[KUTIPAN BACAAN]
:::

Properti

BSPS 2026 – Gubuk Derita ke Properti Rakyat, Rp8,9 Triliun Bisa Bikin Tukang Senyum Lebar

pkp.go.id

ANDA punya rumah bocor? Hujan deras, airnya lebih rajin mampir ke ruang tamu daripada tamu itu sendiri. Lantai retak, dinding penuh jamur, atapnya kalau ditiup angin bisa jadi layangan. Di titik itu, kita baru sadar pepatah “rumahku istanaku” kadang lebih mirip “rumahku kolam renangku”.

Nah, di tengah drama rakyat yang rumahnya masuk kategori “tidak layak huni”, datanglah kabar heboh dari Menteri Perumahan dan Kawasan Permukiman, Maruarar Sirait alias Ara. Ia bilang, anggaran BSPS 2026 naik 773%. Dari Rp1,02 triliun jadi Rp8,9 triliun, targetnya 400 ribu rumah direnovasi.

Kalau angka itu disajikan kayak menu pecel lele, kira-kira porsinya bukan cuma “nasi tambah dua”, tapi sudah kayak “nasi tambah sekampung.”

Biasanya kalau dengar kata properti, pikiran kita langsung melayang ke apartemen mewah, perumahan elit, atau cluster dengan nama yang selalu pakai bahasa asing  Green Lake, Golden Village, Royal Garden. Padahal, properti sejati ya rumah rakyat kecil, gubuk di pinggir sawah, kontrakan sederhana, atau rumah setengah jadi yang tiap bulan nyicil semen satu sak.

BSPS 2026 ini bisa jadi booster properti rakyat, bahkan Rp8,9 triliun akan mengalir ke bahan bangunan, tukang, mandor, warung kopi depan toko material. Sektor properti mikro ikut kecipratan, harga tanah di kampung bisa naik, dan tukang cat bisa mendadak sibuk sampai lupa update status di Facebook.

:::

[Baris Dataset]

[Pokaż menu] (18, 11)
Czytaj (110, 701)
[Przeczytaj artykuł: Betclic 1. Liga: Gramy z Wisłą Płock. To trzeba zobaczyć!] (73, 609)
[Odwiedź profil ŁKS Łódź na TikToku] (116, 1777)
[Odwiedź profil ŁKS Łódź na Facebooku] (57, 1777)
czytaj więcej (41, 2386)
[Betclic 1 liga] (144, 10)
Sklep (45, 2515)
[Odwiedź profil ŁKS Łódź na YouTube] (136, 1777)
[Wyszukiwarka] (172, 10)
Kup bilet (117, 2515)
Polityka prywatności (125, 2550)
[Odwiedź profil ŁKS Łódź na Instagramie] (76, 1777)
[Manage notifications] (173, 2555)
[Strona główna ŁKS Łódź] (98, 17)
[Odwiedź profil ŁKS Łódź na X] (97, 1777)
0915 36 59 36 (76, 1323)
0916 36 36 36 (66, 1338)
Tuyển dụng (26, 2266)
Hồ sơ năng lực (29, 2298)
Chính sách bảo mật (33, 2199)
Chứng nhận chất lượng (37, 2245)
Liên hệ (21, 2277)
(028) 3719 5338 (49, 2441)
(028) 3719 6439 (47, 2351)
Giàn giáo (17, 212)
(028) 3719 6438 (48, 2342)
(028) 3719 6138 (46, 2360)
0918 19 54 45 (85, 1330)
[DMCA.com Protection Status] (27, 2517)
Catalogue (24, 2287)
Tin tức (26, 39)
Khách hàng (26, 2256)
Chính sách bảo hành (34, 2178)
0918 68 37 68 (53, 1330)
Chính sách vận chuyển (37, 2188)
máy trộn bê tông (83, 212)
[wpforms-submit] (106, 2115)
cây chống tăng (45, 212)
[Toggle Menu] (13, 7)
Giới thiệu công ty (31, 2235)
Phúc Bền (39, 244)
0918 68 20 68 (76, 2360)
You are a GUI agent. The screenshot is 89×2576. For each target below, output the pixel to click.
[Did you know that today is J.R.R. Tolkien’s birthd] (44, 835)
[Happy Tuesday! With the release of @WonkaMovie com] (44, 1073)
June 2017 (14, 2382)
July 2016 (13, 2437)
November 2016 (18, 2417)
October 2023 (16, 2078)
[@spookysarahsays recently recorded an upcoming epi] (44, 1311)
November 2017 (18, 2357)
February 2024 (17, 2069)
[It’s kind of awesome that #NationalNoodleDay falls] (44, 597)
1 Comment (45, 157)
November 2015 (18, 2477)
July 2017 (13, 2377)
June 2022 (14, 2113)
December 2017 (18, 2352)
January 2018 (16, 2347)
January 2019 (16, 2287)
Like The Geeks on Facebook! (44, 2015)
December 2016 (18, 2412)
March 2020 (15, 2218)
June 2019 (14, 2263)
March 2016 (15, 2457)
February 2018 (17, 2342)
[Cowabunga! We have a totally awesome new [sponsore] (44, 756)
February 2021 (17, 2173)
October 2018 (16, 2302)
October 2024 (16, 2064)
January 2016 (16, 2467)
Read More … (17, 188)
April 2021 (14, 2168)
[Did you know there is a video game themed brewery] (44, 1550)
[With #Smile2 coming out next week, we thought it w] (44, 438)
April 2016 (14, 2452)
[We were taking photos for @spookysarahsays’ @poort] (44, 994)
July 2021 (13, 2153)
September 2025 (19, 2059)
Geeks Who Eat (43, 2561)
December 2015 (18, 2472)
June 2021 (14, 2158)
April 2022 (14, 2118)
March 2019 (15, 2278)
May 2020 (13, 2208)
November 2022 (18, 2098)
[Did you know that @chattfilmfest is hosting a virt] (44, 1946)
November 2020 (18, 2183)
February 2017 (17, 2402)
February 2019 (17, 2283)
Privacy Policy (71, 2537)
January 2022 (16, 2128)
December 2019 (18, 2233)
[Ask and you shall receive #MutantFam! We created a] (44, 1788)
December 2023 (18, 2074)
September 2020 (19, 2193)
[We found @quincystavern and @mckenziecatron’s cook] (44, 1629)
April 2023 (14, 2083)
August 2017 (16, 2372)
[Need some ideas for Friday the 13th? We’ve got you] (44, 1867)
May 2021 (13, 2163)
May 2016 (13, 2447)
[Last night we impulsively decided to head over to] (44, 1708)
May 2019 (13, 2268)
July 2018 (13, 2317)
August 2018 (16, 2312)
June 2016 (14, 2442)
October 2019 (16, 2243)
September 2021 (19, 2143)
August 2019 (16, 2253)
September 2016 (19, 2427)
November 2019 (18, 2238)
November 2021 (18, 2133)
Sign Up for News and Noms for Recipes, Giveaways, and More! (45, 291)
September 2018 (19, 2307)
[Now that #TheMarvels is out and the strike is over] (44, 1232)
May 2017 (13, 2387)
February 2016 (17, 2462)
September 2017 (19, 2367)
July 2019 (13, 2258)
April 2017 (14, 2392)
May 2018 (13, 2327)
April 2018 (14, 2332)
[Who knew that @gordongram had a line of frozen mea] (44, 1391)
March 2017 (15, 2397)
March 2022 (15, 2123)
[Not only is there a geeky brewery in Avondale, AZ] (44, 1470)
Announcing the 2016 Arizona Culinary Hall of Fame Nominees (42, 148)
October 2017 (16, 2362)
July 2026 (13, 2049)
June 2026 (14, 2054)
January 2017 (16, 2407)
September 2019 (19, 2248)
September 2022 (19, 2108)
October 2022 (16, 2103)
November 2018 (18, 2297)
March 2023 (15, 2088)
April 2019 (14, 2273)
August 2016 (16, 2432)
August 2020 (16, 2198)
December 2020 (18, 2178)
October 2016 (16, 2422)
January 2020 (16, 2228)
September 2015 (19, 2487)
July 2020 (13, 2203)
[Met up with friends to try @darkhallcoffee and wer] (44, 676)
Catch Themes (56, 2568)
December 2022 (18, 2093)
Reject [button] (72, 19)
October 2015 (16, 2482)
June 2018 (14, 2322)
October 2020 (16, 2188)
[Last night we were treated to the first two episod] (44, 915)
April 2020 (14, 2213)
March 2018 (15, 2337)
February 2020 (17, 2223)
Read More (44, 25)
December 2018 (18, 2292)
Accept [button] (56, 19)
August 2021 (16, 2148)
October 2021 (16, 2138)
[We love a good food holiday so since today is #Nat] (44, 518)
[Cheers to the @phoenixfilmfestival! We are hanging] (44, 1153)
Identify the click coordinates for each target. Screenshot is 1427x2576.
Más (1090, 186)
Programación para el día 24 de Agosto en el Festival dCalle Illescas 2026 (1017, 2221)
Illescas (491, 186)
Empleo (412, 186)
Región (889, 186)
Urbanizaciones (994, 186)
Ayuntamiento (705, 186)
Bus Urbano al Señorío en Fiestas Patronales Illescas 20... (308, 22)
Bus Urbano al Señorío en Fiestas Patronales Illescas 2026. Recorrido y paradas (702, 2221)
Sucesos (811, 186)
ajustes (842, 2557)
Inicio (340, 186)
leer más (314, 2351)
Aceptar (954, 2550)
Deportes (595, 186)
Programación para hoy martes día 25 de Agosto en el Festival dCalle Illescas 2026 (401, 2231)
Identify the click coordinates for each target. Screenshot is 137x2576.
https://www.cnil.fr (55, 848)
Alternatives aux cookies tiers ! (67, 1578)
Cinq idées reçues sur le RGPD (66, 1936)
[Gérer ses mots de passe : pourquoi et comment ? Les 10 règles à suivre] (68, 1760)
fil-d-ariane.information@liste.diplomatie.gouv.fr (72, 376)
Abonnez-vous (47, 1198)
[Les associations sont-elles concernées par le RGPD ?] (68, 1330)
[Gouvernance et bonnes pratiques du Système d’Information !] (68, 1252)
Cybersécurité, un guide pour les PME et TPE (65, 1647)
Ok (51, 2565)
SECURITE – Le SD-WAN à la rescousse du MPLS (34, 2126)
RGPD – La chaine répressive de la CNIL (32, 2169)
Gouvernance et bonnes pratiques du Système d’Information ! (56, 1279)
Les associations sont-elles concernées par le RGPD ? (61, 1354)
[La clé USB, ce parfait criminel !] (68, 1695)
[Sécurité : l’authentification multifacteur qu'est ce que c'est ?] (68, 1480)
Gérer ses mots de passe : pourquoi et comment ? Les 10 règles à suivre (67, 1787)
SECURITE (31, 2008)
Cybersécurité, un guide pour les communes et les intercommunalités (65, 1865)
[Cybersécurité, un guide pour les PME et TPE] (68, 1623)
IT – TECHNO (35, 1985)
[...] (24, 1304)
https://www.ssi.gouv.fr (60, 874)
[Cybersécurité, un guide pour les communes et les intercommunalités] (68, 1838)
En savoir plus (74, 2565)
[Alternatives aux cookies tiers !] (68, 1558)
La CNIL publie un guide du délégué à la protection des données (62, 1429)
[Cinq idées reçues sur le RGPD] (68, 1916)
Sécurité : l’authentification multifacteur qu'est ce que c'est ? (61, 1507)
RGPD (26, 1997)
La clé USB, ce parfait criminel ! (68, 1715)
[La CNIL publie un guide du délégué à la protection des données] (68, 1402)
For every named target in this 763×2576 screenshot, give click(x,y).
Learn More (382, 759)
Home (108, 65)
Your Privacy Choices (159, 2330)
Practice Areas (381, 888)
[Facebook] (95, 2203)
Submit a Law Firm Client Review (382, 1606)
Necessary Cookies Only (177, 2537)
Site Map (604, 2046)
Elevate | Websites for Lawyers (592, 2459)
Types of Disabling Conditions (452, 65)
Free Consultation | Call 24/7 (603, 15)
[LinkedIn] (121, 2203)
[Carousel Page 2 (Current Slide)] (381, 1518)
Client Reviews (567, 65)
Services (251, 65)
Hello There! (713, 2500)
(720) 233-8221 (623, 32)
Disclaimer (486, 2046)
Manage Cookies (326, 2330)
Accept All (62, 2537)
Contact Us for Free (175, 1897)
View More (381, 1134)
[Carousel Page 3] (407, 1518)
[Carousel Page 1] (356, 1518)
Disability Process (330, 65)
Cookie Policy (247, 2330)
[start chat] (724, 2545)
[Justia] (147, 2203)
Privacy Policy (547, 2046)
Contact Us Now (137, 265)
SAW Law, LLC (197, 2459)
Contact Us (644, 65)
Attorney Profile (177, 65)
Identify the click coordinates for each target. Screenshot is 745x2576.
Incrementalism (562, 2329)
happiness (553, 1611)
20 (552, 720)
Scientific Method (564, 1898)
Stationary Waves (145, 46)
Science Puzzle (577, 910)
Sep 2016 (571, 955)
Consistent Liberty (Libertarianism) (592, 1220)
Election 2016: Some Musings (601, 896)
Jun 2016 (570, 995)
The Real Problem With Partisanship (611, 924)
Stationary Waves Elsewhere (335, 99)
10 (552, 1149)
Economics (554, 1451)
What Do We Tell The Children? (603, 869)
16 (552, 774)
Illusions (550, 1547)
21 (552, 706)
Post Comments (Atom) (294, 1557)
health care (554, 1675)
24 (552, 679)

:::

[PERMINTAAN TERTULIS A] Menurut teks tentang BSPS 2026, berapa jumlah rumah yang ditargetkan untuk direnovasi?
[PERMINTAAN TERTULIS B] Ringkas teks tentang BSPS 2026 dalam dua kalimat.

[JAWABAN LENGKAP A] Targetnya 400 ribu rumah direnovasi.

[JAWABAN LENGKAP B] Menteri Perumahan dan Kawasan Permukiman Maruarar Sirait menyatakan anggaran BSPS 2026 naik 773%, dari Rp1,02 triliun menjadi Rp8,9 triliun, dengan target 400 ribu rumah direnovasi. Dana itu akan mengalir ke bahan bangunan, tukang, mandor, dan warung kopi sehingga sektor properti mikro ikut kecipratan dan harga tanah di kampung bisa naik.